▸ **Task statement**
Print every line of the records below verbatim, with no changes.

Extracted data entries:
..........

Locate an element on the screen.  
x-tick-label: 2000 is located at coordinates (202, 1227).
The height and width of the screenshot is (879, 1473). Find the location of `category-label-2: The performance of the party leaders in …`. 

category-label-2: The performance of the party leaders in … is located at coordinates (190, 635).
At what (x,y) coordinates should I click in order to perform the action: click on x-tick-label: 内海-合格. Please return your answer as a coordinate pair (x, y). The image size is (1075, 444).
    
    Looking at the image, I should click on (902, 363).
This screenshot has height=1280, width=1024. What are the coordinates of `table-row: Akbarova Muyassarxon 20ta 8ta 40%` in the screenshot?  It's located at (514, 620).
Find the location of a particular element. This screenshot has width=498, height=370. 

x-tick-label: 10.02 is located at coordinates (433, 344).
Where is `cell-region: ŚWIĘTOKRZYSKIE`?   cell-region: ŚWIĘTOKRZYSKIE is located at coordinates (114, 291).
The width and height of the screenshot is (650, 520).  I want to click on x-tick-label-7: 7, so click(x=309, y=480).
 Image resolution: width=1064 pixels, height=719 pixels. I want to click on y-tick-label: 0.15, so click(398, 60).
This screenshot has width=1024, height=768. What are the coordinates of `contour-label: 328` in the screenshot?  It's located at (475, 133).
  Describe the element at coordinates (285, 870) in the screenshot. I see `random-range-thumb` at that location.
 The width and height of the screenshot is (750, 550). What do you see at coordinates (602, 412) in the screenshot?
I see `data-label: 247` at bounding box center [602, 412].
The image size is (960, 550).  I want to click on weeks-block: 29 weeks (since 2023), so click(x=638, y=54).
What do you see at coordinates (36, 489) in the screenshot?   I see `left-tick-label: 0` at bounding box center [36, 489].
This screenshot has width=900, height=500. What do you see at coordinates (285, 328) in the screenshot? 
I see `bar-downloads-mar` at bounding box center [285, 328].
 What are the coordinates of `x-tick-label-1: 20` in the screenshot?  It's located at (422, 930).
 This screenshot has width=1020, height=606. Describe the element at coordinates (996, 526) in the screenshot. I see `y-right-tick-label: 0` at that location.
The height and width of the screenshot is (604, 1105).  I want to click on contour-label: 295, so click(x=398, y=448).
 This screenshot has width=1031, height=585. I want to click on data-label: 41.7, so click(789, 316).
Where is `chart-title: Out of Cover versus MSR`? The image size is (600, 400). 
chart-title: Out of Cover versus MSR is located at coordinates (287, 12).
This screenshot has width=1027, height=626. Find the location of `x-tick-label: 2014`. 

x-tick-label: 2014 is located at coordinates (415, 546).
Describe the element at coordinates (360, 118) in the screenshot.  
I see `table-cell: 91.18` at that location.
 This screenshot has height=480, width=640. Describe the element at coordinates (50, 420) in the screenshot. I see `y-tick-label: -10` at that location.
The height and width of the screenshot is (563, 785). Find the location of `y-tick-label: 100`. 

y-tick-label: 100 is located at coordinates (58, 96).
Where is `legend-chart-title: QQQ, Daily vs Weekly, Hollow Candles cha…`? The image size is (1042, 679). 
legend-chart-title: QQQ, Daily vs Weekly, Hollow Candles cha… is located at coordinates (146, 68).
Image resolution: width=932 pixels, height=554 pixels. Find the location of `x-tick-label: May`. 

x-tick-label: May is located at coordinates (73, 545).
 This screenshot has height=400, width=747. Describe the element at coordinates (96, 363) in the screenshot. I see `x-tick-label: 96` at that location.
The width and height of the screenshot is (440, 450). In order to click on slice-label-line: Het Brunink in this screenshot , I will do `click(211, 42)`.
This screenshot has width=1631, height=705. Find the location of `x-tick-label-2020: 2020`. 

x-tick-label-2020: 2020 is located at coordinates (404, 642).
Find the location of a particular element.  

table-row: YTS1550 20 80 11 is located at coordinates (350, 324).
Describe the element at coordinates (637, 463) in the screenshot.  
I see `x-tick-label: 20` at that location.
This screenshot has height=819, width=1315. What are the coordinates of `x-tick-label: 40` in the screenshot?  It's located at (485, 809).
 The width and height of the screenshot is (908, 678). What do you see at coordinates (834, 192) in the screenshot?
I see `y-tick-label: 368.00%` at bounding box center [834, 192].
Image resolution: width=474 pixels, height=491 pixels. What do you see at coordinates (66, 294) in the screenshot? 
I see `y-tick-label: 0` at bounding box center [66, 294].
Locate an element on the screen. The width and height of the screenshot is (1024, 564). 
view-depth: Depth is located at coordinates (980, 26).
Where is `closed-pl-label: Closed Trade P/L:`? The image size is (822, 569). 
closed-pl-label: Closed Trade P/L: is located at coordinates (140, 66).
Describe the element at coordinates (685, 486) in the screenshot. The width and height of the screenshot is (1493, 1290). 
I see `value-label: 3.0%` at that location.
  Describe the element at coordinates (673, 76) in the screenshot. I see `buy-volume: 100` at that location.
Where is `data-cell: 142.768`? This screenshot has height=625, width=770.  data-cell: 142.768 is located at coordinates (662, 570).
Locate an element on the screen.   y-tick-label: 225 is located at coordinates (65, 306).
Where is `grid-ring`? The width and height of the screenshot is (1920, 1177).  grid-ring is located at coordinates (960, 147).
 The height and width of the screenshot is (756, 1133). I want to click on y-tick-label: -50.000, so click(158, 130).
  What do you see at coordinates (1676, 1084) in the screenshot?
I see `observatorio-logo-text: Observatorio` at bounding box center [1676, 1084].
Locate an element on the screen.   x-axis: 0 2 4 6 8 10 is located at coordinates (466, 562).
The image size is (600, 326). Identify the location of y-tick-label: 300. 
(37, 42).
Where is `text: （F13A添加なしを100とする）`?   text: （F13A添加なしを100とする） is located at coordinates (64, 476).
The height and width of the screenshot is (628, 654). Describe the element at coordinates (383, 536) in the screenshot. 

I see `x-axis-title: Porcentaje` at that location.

..........

▸ **Completed task**
Locate an element on the screen.  
x-tick-label: 2000 is located at coordinates (202, 1227).
The height and width of the screenshot is (879, 1473). Find the location of `category-label-2: The performance of the party leaders in …`. 

category-label-2: The performance of the party leaders in … is located at coordinates (190, 635).
At what (x,y) coordinates should I click in order to perform the action: click on x-tick-label: 内海-合格. Please return your answer as a coordinate pair (x, y). The image size is (1075, 444).
    
    Looking at the image, I should click on (902, 363).
This screenshot has height=1280, width=1024. What are the coordinates of `table-row: Akbarova Muyassarxon 20ta 8ta 40%` in the screenshot?  It's located at (514, 620).
Find the location of a particular element. This screenshot has width=498, height=370. 

x-tick-label: 10.02 is located at coordinates (433, 344).
Where is `cell-region: ŚWIĘTOKRZYSKIE`?   cell-region: ŚWIĘTOKRZYSKIE is located at coordinates (114, 291).
The width and height of the screenshot is (650, 520).  I want to click on x-tick-label-7: 7, so click(x=309, y=480).
 Image resolution: width=1064 pixels, height=719 pixels. I want to click on y-tick-label: 0.15, so click(398, 60).
This screenshot has width=1024, height=768. What are the coordinates of `contour-label: 328` in the screenshot?  It's located at (475, 133).
  Describe the element at coordinates (285, 870) in the screenshot. I see `random-range-thumb` at that location.
 The width and height of the screenshot is (750, 550). What do you see at coordinates (602, 412) in the screenshot?
I see `data-label: 247` at bounding box center [602, 412].
The image size is (960, 550).  I want to click on weeks-block: 29 weeks (since 2023), so click(x=638, y=54).
What do you see at coordinates (36, 489) in the screenshot?   I see `left-tick-label: 0` at bounding box center [36, 489].
This screenshot has width=900, height=500. What do you see at coordinates (285, 328) in the screenshot? 
I see `bar-downloads-mar` at bounding box center [285, 328].
 What are the coordinates of `x-tick-label-1: 20` in the screenshot?  It's located at (422, 930).
 This screenshot has width=1020, height=606. Describe the element at coordinates (996, 526) in the screenshot. I see `y-right-tick-label: 0` at that location.
The height and width of the screenshot is (604, 1105).  I want to click on contour-label: 295, so click(x=398, y=448).
 This screenshot has width=1031, height=585. I want to click on data-label: 41.7, so click(789, 316).
Where is `chart-title: Out of Cover versus MSR`? The image size is (600, 400). 
chart-title: Out of Cover versus MSR is located at coordinates (287, 12).
This screenshot has width=1027, height=626. Find the location of `x-tick-label: 2014`. 

x-tick-label: 2014 is located at coordinates (415, 546).
Describe the element at coordinates (360, 118) in the screenshot.  
I see `table-cell: 91.18` at that location.
 This screenshot has height=480, width=640. Describe the element at coordinates (50, 420) in the screenshot. I see `y-tick-label: -10` at that location.
The height and width of the screenshot is (563, 785). Find the location of `y-tick-label: 100`. 

y-tick-label: 100 is located at coordinates (58, 96).
Where is `legend-chart-title: QQQ, Daily vs Weekly, Hollow Candles cha…`? The image size is (1042, 679). 
legend-chart-title: QQQ, Daily vs Weekly, Hollow Candles cha… is located at coordinates (146, 68).
Image resolution: width=932 pixels, height=554 pixels. Find the location of `x-tick-label: May`. 

x-tick-label: May is located at coordinates (73, 545).
 This screenshot has height=400, width=747. Describe the element at coordinates (96, 363) in the screenshot. I see `x-tick-label: 96` at that location.
The width and height of the screenshot is (440, 450). In order to click on slice-label-line: Het Brunink in this screenshot , I will do `click(211, 42)`.
This screenshot has width=1631, height=705. Find the location of `x-tick-label-2020: 2020`. 

x-tick-label-2020: 2020 is located at coordinates (404, 642).
Find the location of a particular element.  

table-row: YTS1550 20 80 11 is located at coordinates (350, 324).
Describe the element at coordinates (637, 463) in the screenshot.  
I see `x-tick-label: 20` at that location.
This screenshot has height=819, width=1315. What are the coordinates of `x-tick-label: 40` in the screenshot?  It's located at (485, 809).
 The width and height of the screenshot is (908, 678). What do you see at coordinates (834, 192) in the screenshot?
I see `y-tick-label: 368.00%` at bounding box center [834, 192].
Image resolution: width=474 pixels, height=491 pixels. What do you see at coordinates (66, 294) in the screenshot? 
I see `y-tick-label: 0` at bounding box center [66, 294].
Locate an element on the screen. The width and height of the screenshot is (1024, 564). 
view-depth: Depth is located at coordinates (980, 26).
Where is `closed-pl-label: Closed Trade P/L:`? The image size is (822, 569). 
closed-pl-label: Closed Trade P/L: is located at coordinates (140, 66).
Describe the element at coordinates (685, 486) in the screenshot. The width and height of the screenshot is (1493, 1290). 
I see `value-label: 3.0%` at that location.
  Describe the element at coordinates (673, 76) in the screenshot. I see `buy-volume: 100` at that location.
Where is `data-cell: 142.768`? This screenshot has height=625, width=770.  data-cell: 142.768 is located at coordinates (662, 570).
Locate an element on the screen.   y-tick-label: 225 is located at coordinates (65, 306).
Where is `grid-ring`? The width and height of the screenshot is (1920, 1177).  grid-ring is located at coordinates (960, 147).
 The height and width of the screenshot is (756, 1133). I want to click on y-tick-label: -50.000, so click(158, 130).
  What do you see at coordinates (1676, 1084) in the screenshot?
I see `observatorio-logo-text: Observatorio` at bounding box center [1676, 1084].
Locate an element on the screen.   x-axis: 0 2 4 6 8 10 is located at coordinates (466, 562).
The image size is (600, 326). Identify the location of y-tick-label: 300. 
(37, 42).
Where is `text: （F13A添加なしを100とする）`?   text: （F13A添加なしを100とする） is located at coordinates (64, 476).
The height and width of the screenshot is (628, 654). Describe the element at coordinates (383, 536) in the screenshot. 

I see `x-axis-title: Porcentaje` at that location.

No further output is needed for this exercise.